"Well, I'm a stranger here, I just pulled into your town..."

I'm always interested by how records begin, and that's my new favorite start. It's like a movie, you have to be given a character you care about, or it's not going to work. And to what this character says, and especially how he says it, I'm listening.

And when the solo begins, the notes appear in this blues bubble, like something trying to get out. And the bubbles just float out of the speakers into the room and become part of the atmosphere, and his ambience becomes your ambience, subtly.
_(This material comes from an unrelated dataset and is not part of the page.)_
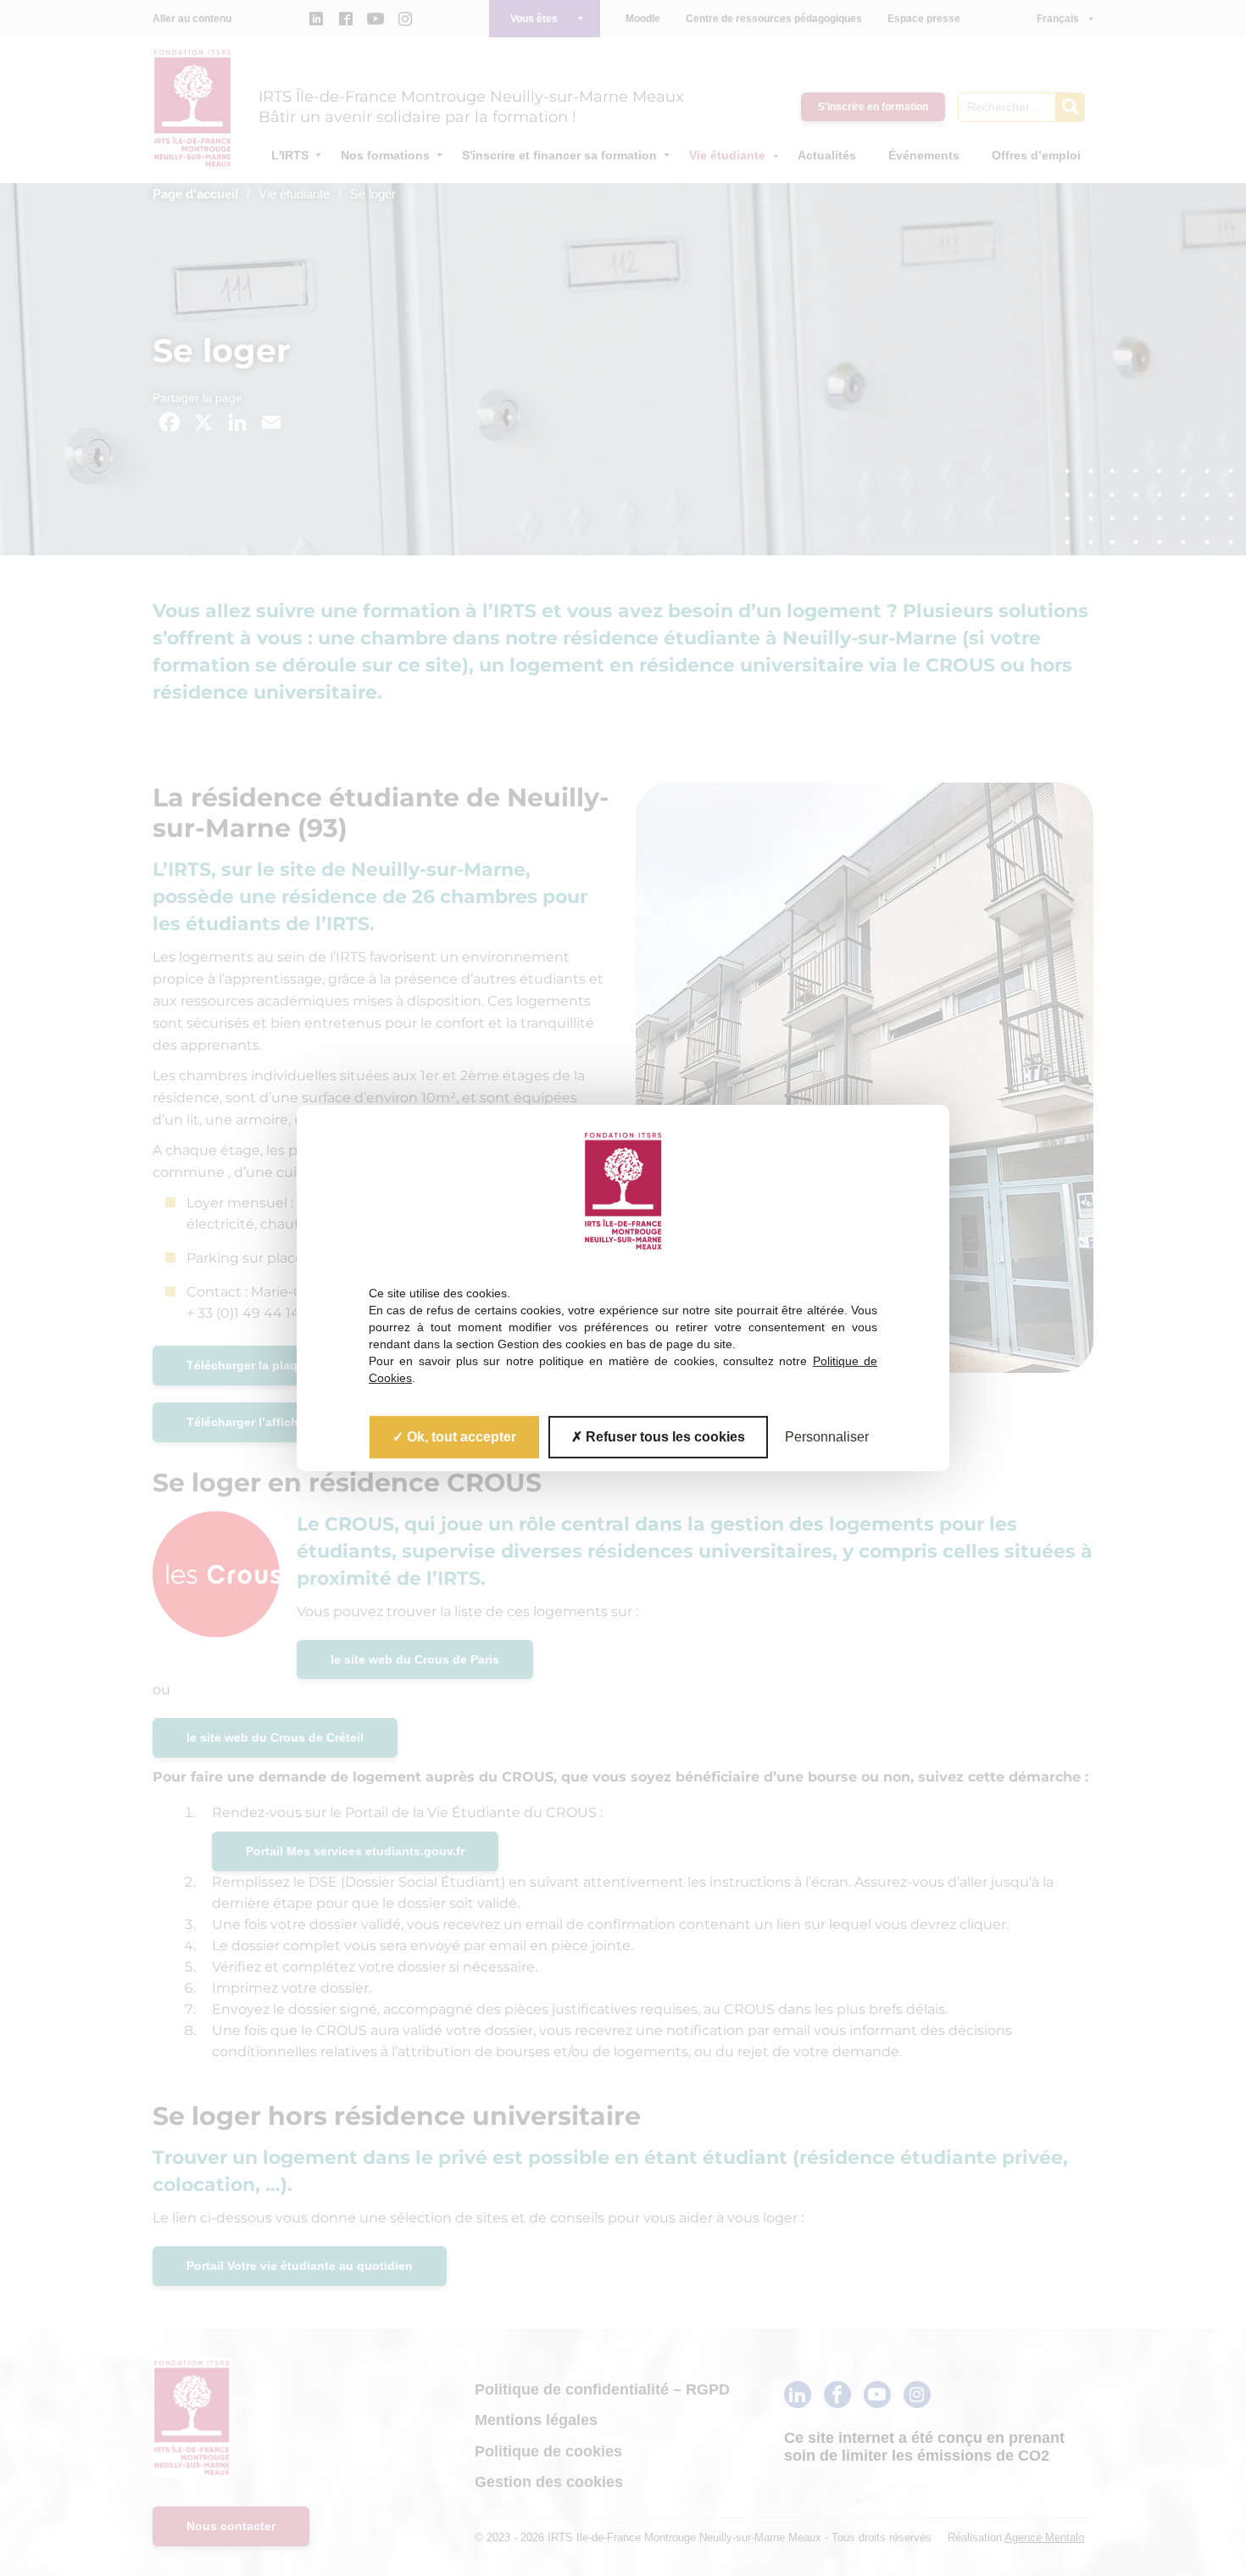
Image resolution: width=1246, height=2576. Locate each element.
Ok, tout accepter (459, 1437)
Bo Ramsey is one of those archetypal guitar players, like Carlos Santana, Merle Travis, or Daniel Lanois. What he does is very recognizable, very essential, and very emotional. His playing is very song-driven, both from a reverential point of view about the music that has meant a lot to him, and from a career that has often been based on accompanying some of the greatest songwriters of our time, among them Greg Brown, Lucinda Williams, and more recently, Pieta Brown.

His latest project is a tribute to the pantheon of blues greats that have been a lifelong inspiration, and a marker back to a treasury of work that he reminds us not to forget or turn our backs on. It's recorded in Minneapolis with people he's worked with all his life, and with Pieta Brown co-producing.

From a musical or guitaristic point of view, when it comes to touch playing, to tonal aesthetic or especially to note selection, Bo Ramsey is certainly among the greatest players today from the less is more school. When you hear him live, it's easy to see he is living inside whatever song he is playing at the moment.

We invite you to look at some video of Bo playing with Pieta Brown at the last SXSW in Austin--although the club lighting that evening made Bo at best into a rather ghostly figure. The clips (here, #3 and #4 on the page) give you a good idea about the ambience he's capable of generating, especially in concert with Pieta, who weaves a mighty web herself. He is a true gentleman of the guitar, a preserver of the real blues, and an artist whose recordings belong in your collection.